Para su satisfacción, Jack descubrió que había heredado una tripulación mejor de lo que esperaba. El condestable había servido a las órdenes de Broke y había aprendido su oficio en el viejo
Druid
, y además, dos de sus ayudantes habían sido tripulantes de la
Surprise
cuando Jack estaba al mando de ella, y, afortunadamente, aunque Draper, su predecesor, no había querido o no había podido gastar mucho en pólvora y balas, le había puesto llaves y miras a los cañones de nueve libras. Por otra parte, los oficiales eran jóvenes que conocían bastante bien su profesión y estaban dispuestos a aceptar la opinión de su nuevo capitán sobre la destreza que los tripulantes de un barco del Rey debían tener en el manejo de los cañones.

Así pues, la
Ariel
navegaba con rumbo norte, envuelta en una nube de humo constantemente renovada, disparando de día y de noche a diferentes intervalos, en momentos inesperados, porque esa era la mejor forma de preparar a los tripulantes para una emergencia. Aunque Jack no podía esperar que dispararan con la rapidez con que habían llegado a hacerlo sus tripulantes en otras misiones, ni mucho menos con su precisión (entre otras razones, porque las cortas carronadas no podían lanzar una bala con la precisión de un cañón largo), estaba satisfecho con el resultado obtenido hasta entonces y confiaba en que la
Ariel
quedaría en buen lugar si entablaba un combate con un oponente de su misma categoría.

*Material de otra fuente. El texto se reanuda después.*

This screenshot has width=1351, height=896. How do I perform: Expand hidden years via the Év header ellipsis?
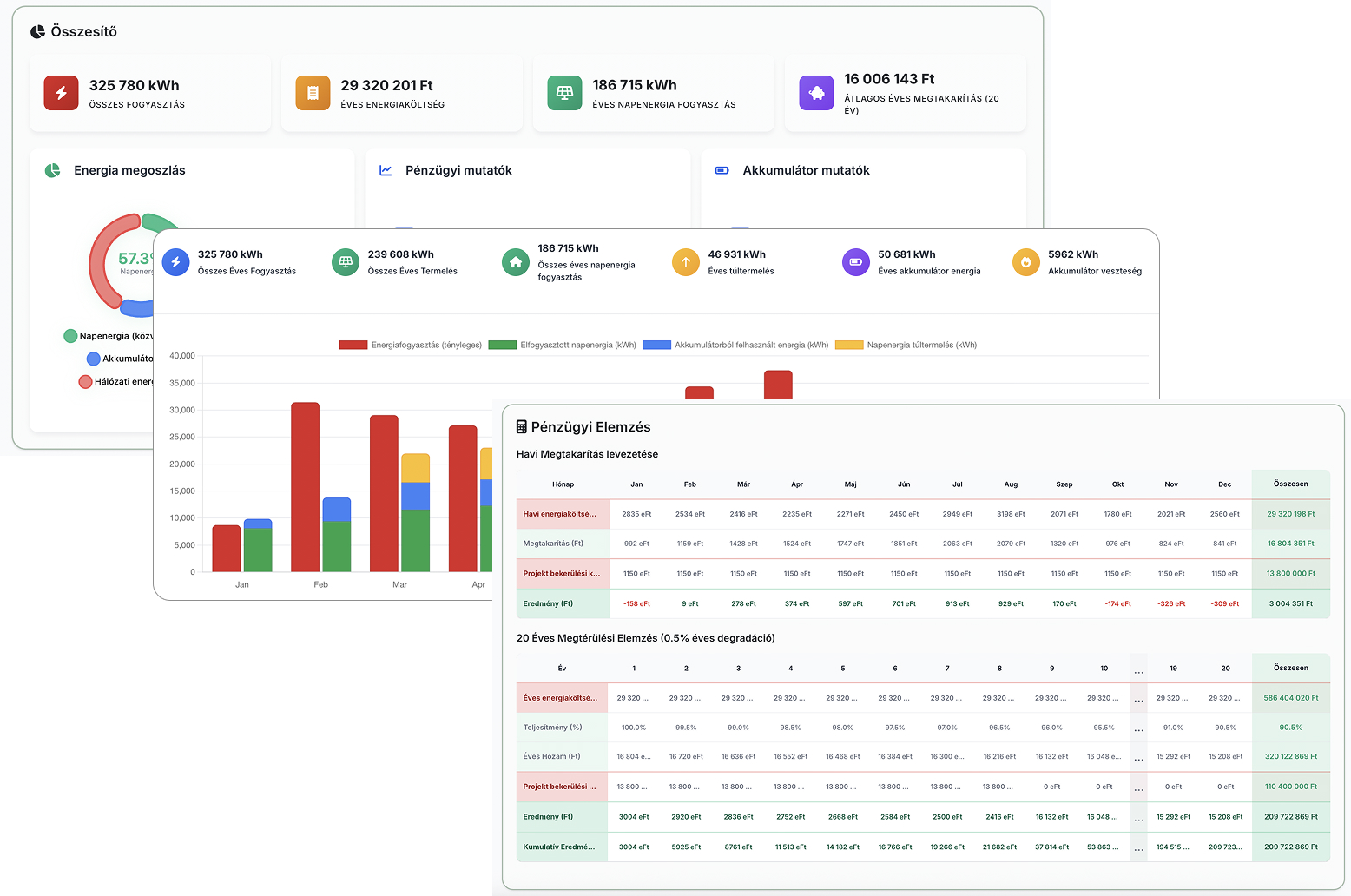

La verdad, ansiaba que llegara el momento de entablar un combate, no sólo porque le gustaban las acciones de guerra (por la gran emoción que provocaban y por el hecho de que dignificaban la vida), sino también porque la tripulación de la
Ariel
, aunque era bastante buena, estaba compuesta por hombres reclutados en tres levas recientes y todavía no formaban un todo homogéneo. Durante su carrera naval, había observado que entre los compañeros de tripulación surgía la simpatía e incluso el afecto cuando luchaban juntos en una batalla y que en la relación entre los marineros y los oficiales se producía un importante cambio que afectaba a ambas partes. Por ejemplo, él estaba unido por lazos de amistad a Raikes y Harris, los ayudantes del condestable, porque los tres habían repelido juntos el duro ataque de un barco de línea francés en el océano Índico. El protocolo naval no permitía que mantuvieran conversaciones, pero era indudable que entre ellos había una relación especial, una gran estima.

—Ésta es una vida más apropiada para un hombre —le dijo a Stephen después de una de las prácticas que nuevamente habían llenado de ruido el golfo de Helgoland.

—Ciertamente, incluso tripular un barco con tantos mástiles como éste, donde hay que tirar de tantos cabos para ajustar las velas, no es nada comparado con las dificultades de la vida en tierra —dijo Stephen abrochándose el cuello.

Siempre había notado que en la mar Jack era otro hombre, un hombre más maduro, capaz de enfrentarse tanto a situaciones comunes de la vida diaria como a situaciones extrañas, y también más feliz; sin embargo, raramente el cambio había sido tan grande y tan claro como esta vez. Una triste llovizna llegaba desde las Islas Frisias septentrionales y la marejada hacía saltar el agua por encima de la borda de barlovento del alcázar a intervalos irregulares, y el rostro de Jack, sobresaliendo de su chaquetón inadecuado y comprado deprisa, estaba radiante, parecía el Sol naciente tras una cortina de lluvia.